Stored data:
• • • •

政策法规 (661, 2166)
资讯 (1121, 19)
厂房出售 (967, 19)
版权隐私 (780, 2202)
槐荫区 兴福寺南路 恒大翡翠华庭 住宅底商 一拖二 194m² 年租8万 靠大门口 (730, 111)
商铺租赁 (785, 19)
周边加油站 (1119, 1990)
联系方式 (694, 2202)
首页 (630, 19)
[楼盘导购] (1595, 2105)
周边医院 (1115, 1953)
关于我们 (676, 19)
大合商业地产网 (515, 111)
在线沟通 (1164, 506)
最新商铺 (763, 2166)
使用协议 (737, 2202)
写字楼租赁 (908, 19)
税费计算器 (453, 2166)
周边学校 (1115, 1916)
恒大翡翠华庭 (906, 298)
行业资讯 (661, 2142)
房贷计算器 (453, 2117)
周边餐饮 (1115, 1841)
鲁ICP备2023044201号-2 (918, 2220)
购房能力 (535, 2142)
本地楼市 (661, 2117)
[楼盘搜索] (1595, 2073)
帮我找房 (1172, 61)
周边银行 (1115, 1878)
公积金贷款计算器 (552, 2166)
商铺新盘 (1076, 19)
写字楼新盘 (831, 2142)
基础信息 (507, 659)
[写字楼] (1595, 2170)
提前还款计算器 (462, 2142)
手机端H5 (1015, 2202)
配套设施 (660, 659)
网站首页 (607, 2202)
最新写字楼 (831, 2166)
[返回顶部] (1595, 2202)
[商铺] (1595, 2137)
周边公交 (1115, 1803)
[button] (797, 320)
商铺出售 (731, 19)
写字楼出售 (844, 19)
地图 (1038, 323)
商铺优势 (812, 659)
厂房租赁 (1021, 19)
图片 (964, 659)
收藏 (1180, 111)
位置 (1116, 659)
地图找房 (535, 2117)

• • • •

| EXERCISE PROMPT |
Every entry should be retyped exactly as shown.

| ANSWER TO THIS TASK |
政策法规 (661, 2166)
资讯 (1121, 19)
厂房出售 (967, 19)
版权隐私 (780, 2202)
槐荫区 兴福寺南路 恒大翡翠华庭 住宅底商 一拖二 194m² 年租8万 靠大门口 (730, 111)
商铺租赁 (785, 19)
周边加油站 (1119, 1990)
联系方式 (694, 2202)
首页 (630, 19)
[楼盘导购] (1595, 2105)
周边医院 (1115, 1953)
关于我们 (676, 19)
大合商业地产网 (515, 111)
在线沟通 (1164, 506)
最新商铺 (763, 2166)
使用协议 (737, 2202)
写字楼租赁 (908, 19)
税费计算器 (453, 2166)
周边学校 (1115, 1916)
恒大翡翠华庭 (906, 298)
行业资讯 (661, 2142)
房贷计算器 (453, 2117)
周边餐饮 (1115, 1841)
鲁ICP备2023044201号-2 (918, 2220)
购房能力 (535, 2142)
本地楼市 (661, 2117)
[楼盘搜索] (1595, 2073)
帮我找房 (1172, 61)
周边银行 (1115, 1878)
公积金贷款计算器 (552, 2166)
商铺新盘 (1076, 19)
写字楼新盘 (831, 2142)
基础信息 (507, 659)
[写字楼] (1595, 2170)
提前还款计算器 (462, 2142)
手机端H5 (1015, 2202)
配套设施 (660, 659)
网站首页 (607, 2202)
最新写字楼 (831, 2166)
[返回顶部] (1595, 2202)
[商铺] (1595, 2137)
周边公交 (1115, 1803)
[button] (797, 320)
商铺出售 (731, 19)
写字楼出售 (844, 19)
地图 (1038, 323)
商铺优势 (812, 659)
厂房租赁 (1021, 19)
图片 (964, 659)
收藏 (1180, 111)
位置 (1116, 659)
地图找房 (535, 2117)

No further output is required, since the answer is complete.